There’s been a big change in the thinking about solids over the last ten years or so. In the past, it had been recommended to delay certain foods—the ones thought to be the most likely allergens—until certain ages. The thinking was that this would somehow prevent allergies. You can still find these elaborate schedules on the internet: avocado at 33 weeks, egg whites at 34 ½ weeks, chopped venison au poivre at 36 weeks, all very specific, and all very strict. It turns out that was all nonsense, too.

A 2008 AAP statement threw all of those recommendations out of the window, pointing out that there was never any evidence that delayed introduction of any foods decreased allergy risk. In fact, evidence was accumulating from here and abroad that foods started earlier were LESS likely to become foods that children would become allergic to. Cultures with earlier consumption of peanut, for instance, had far less peanut allergies than places where peanuts were not part of an infant diet.

Now, the allergists have formally agreed, with their own recommendations from the American Academy of Allergy Asthma and Immunology (the AAAAI—how do they pronounce that?) Start complementary foods, any ones you’d like, at 4-6 months. That could include egg, peanut butter, fish, berries, you name it. There is no reason to delay certain foods—that’s quite unlikely to prevent allergy, and might well make allergy more likely.

Some further evidence-based guidelines about food allergies from the AAP and AAAAI: there is no reason for pregnant women to avoid any foods, unless they themselves are actually allergic. (There are foods to avoid for infection reasons, I’m only talking about allergy issues here). And breastfeeding prevents allergy, too.

Anna, whatever you’ve heard about babies lacking enzymes to digest grains, that’s just weird internet rumor. Babies do fine with ordinary grains like rice, oats, barley, and wheat (though they don’t need anything but breast or formula for the first 4-6 months of life.) And meat is fine to introduce at 4-6 months—in fact, in many countries, meat is a first weaning food, before cereal.

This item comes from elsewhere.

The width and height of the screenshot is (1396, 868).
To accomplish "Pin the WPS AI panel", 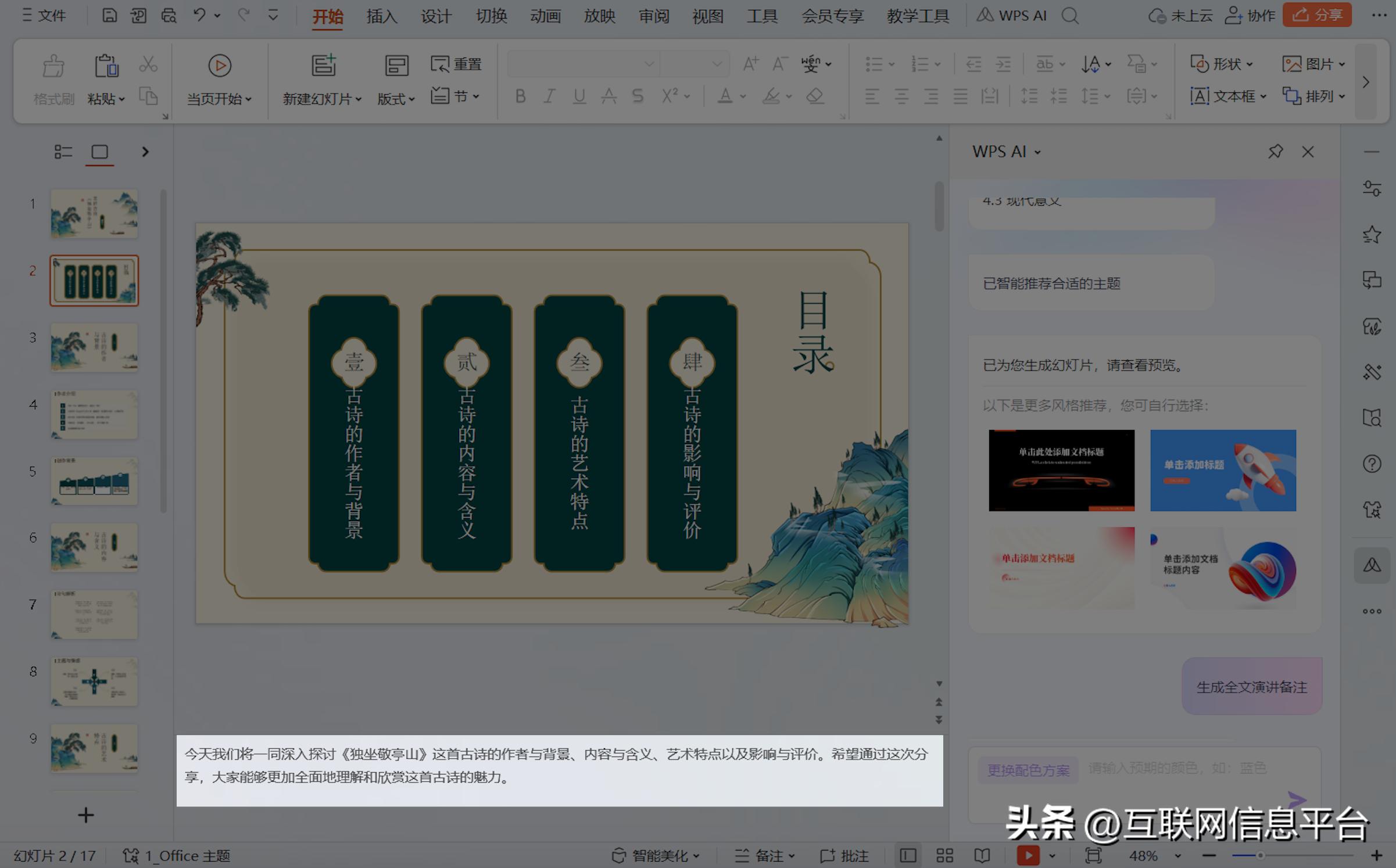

It’s easy to digest and a good source of protein and iron.

So: these firm rules about exactly what and when to feed babies can be ignored. You do need to avoid choking hazards (no peanuts, no hot dogs for infants!), and you need to avoid raw unprocessed honey until 12 months to prevent botulism. Other than that, starting at 4-6 months, your baby can taste what you’d like her to taste. Yummy!

Nuts. Allergy!

November 18, 2008

Allison, whose name was ranked #47 among newborn girls in 2007, has a question about nut allergy: “We just (inadvertently) figured out that our 6 year old son is allergic to pecans. His reaction isn’t life threatening — his eyes swell up and get itchy. What should we do (other than obviously teach him to not eat pecans)? Do we need to get him tested officially? Tell the school? Anything else?”

The first step, as you said, is to avoid pecans: teach him not to eat them, and to ask adults about the nut contents of food, and get used to reading labels on things like cookies or brownies. Since he might not be able to tell the difference between a pecan and another nut by just looking, it’s probably best for him to learn not to eat anything that looks like a nut unless it’s OK’ed by you. Definitely, tell the school, tell grandma, and tell any of his friend’s parents before you drop him off for the afternoon.

You should also travel with Benadryl at all times, and keep some in your house. Make sure grandma has some too. Talk with your pediatrician about specific dosing and usage of medications, and whether you ought to carry injectable epinephrine. People at the highest risk for life-threatening nut allergies are those who have had any sort of nut reaction in the past and who have a history of asthma or wheezing.

Allergy testing can be useful to see if he’s also allergic to other tree nuts, or to peanuts (there are often cross-reactions.) If he’s already had peanuts and other kinds of nuts, and never reacted, there is no need for testing. But if you’re not sure if he’s had different kinds of nuts, it’s a good idea to do a “nut panel” to see if he’s likely to be allergic to other nuts.

Visit the Food Allergy & Anaphylaxis Network for more info—it’s an excellent, non-profit web resource with good info on nut and other food allergies.